Background: Hereditary angioedema (HAE) is associated with recurrent, painful, and potentially lifethreatening attacks characterized by swelling of subcutaneous or submucosal tissues.
Purpose: To investigate the efficacy, safety, pharmacokinetics, and pharmacodynamics of repeat-use C1 inhibitor (C1-INH) replacement therapy for long-term prophylaxis and treatment of breakthrough attacks in the management of Japanese patients with HAE type I or II.
Methods: An open-label, single-arm, Phase 3 study was conducted in Japanese patients with HAE (NCT02865720). For patients 6 years of age or older, 1000U were administered biweekly (by a healthcare professional or self-administered) via intravenous infusion.

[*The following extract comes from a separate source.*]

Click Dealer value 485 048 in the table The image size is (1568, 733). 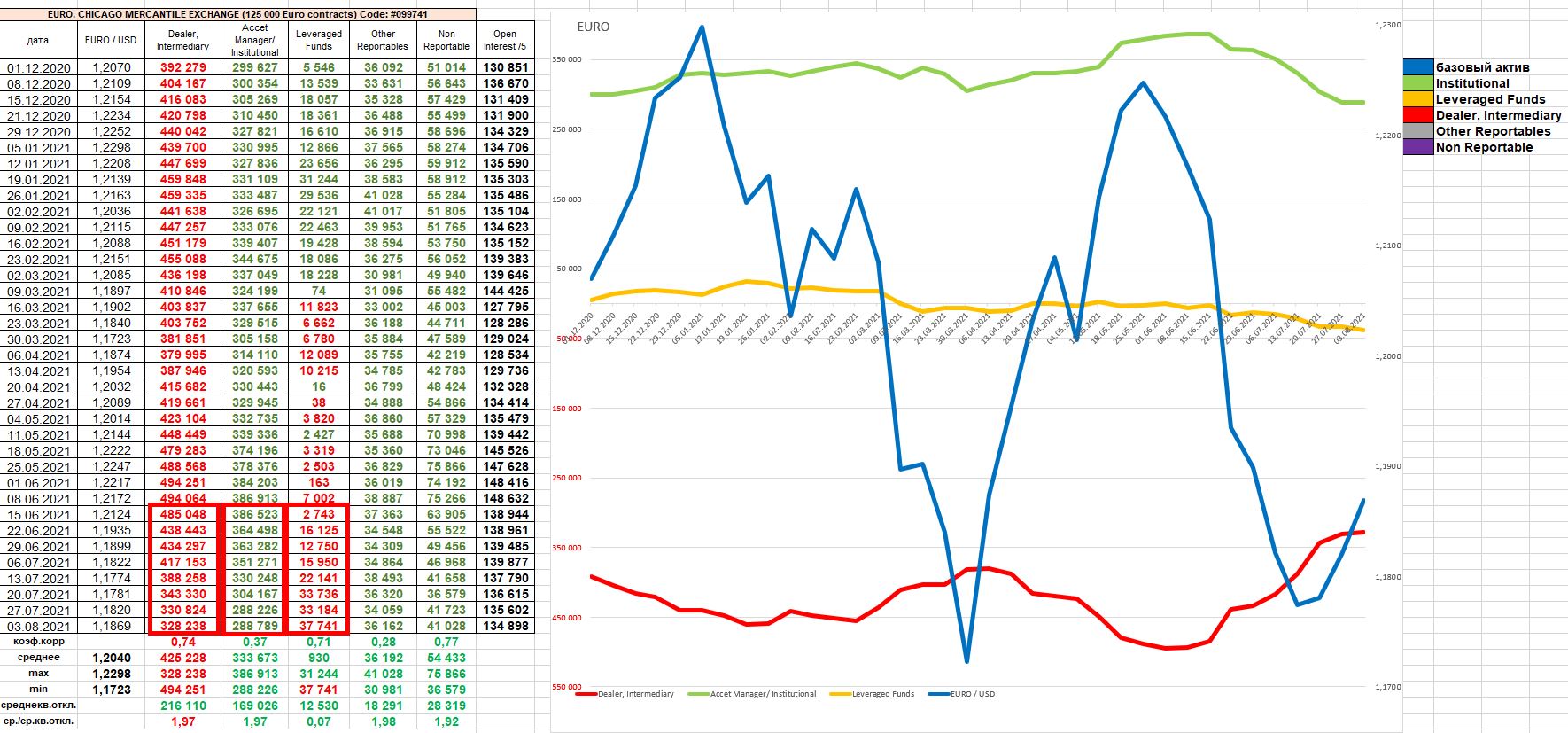pos(182,514)
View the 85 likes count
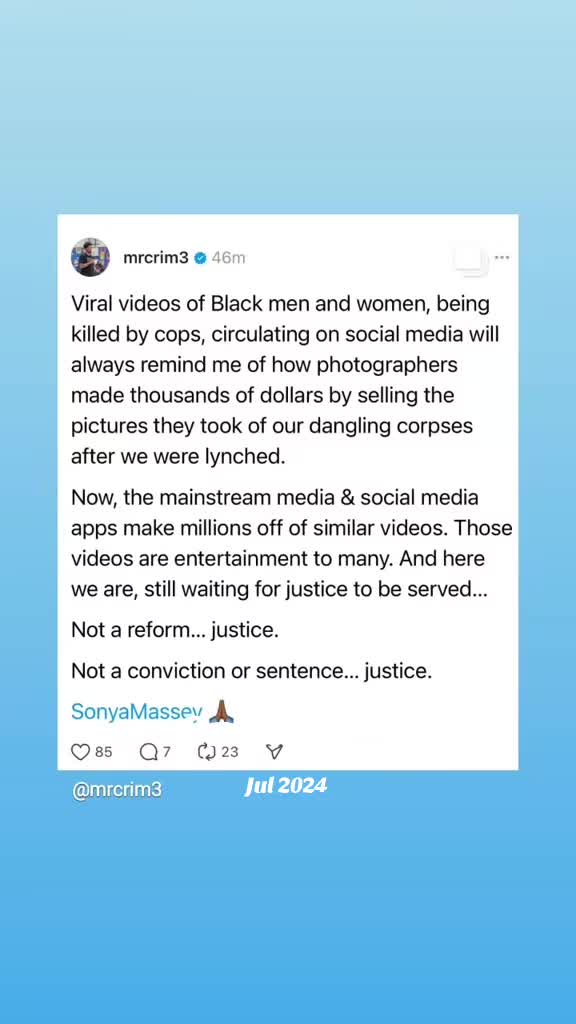The image size is (576, 1024). (x=104, y=752)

Results: In 8 enrolled patients, the mean number of attacks normalized per month was lower during C1-INH treatment than during the 3 months prior (1.826 vs. 3.375). Clinically meaningful mean change from baseline in the angioedema-quality of life (AE-QoL) total score was shown during treatment with C1-INH. Pharmacokinetic data showed markedly higher and enduring post-baseline plasma levels of C1-INH functional activity and C1-INH antigen concentration, starting from 0.5h after first dose of C1-INH and lasting up to 72 hours. C1-INH was well tolerated with no new safety signals identified in this population of Japanese patients with HAE.
Conclusion: C1-INH was effective for long-term prophylaxis and treatment of breakthrough attacks with favourable safety profile in Japanese patients with HAE.
Keywords: C1 inhibitor concentrate; Japan; clinical trial,phase III; hereditary angioedema types I and II; secondary prevention.